#### [AIM]
Reproduce every one of the following records word for word, leaving nothing out and changing nothing.

***** TASK MATERIAL

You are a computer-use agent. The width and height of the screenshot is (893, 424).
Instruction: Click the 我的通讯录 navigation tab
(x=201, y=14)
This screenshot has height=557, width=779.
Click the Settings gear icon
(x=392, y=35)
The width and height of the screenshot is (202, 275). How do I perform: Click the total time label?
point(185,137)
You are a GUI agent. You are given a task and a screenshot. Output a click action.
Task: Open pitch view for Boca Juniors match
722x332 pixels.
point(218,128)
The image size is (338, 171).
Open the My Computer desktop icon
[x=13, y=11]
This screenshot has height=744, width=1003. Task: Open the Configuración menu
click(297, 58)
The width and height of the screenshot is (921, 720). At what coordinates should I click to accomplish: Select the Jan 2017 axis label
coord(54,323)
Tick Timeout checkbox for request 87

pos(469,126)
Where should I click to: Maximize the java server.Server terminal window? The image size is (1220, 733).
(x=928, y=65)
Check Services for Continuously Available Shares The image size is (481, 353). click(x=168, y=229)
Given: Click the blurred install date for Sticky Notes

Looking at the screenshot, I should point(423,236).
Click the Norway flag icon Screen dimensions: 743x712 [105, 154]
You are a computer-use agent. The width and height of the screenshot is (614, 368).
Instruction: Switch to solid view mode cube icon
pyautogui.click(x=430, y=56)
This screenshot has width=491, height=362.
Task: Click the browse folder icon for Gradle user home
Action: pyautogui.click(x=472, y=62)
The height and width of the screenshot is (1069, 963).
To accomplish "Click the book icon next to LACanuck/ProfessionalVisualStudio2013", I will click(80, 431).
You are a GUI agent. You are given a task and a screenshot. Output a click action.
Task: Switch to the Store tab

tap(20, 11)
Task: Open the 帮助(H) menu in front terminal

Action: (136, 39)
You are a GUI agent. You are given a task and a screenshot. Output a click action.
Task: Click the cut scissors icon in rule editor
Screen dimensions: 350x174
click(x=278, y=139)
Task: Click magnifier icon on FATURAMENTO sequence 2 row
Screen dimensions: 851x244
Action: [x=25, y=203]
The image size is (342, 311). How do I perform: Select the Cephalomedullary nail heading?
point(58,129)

**********

#### [WRITTEN SOLUTION]
You are a computer-use agent. The width and height of the screenshot is (893, 424).
Instruction: Click the 我的通讯录 navigation tab
(x=201, y=14)
This screenshot has height=557, width=779.
Click the Settings gear icon
(x=392, y=35)
The width and height of the screenshot is (202, 275). How do I perform: Click the total time label?
point(185,137)
You are a GUI agent. You are given a task and a screenshot. Output a click action.
Task: Open pitch view for Boca Juniors match
722x332 pixels.
point(218,128)
The image size is (338, 171).
Open the My Computer desktop icon
[x=13, y=11]
This screenshot has height=744, width=1003. Task: Open the Configuración menu
click(297, 58)
The width and height of the screenshot is (921, 720). At what coordinates should I click to accomplish: Select the Jan 2017 axis label
coord(54,323)
Tick Timeout checkbox for request 87

pos(469,126)
Where should I click to: Maximize the java server.Server terminal window? The image size is (1220, 733).
(x=928, y=65)
Check Services for Continuously Available Shares The image size is (481, 353). click(x=168, y=229)
Given: Click the blurred install date for Sticky Notes

Looking at the screenshot, I should point(423,236).
Click the Norway flag icon Screen dimensions: 743x712 [105, 154]
You are a computer-use agent. The width and height of the screenshot is (614, 368).
Instruction: Switch to solid view mode cube icon
pyautogui.click(x=430, y=56)
This screenshot has width=491, height=362.
Task: Click the browse folder icon for Gradle user home
Action: pyautogui.click(x=472, y=62)
The height and width of the screenshot is (1069, 963).
To accomplish "Click the book icon next to LACanuck/ProfessionalVisualStudio2013", I will click(80, 431).
You are a GUI agent. You are given a task and a screenshot. Output a click action.
Task: Switch to the Store tab

tap(20, 11)
Task: Open the 帮助(H) menu in front terminal

Action: (136, 39)
You are a GUI agent. You are given a task and a screenshot. Output a click action.
Task: Click the cut scissors icon in rule editor
Screen dimensions: 350x174
click(x=278, y=139)
Task: Click magnifier icon on FATURAMENTO sequence 2 row
Screen dimensions: 851x244
Action: [x=25, y=203]
The image size is (342, 311). How do I perform: Select the Cephalomedullary nail heading?
point(58,129)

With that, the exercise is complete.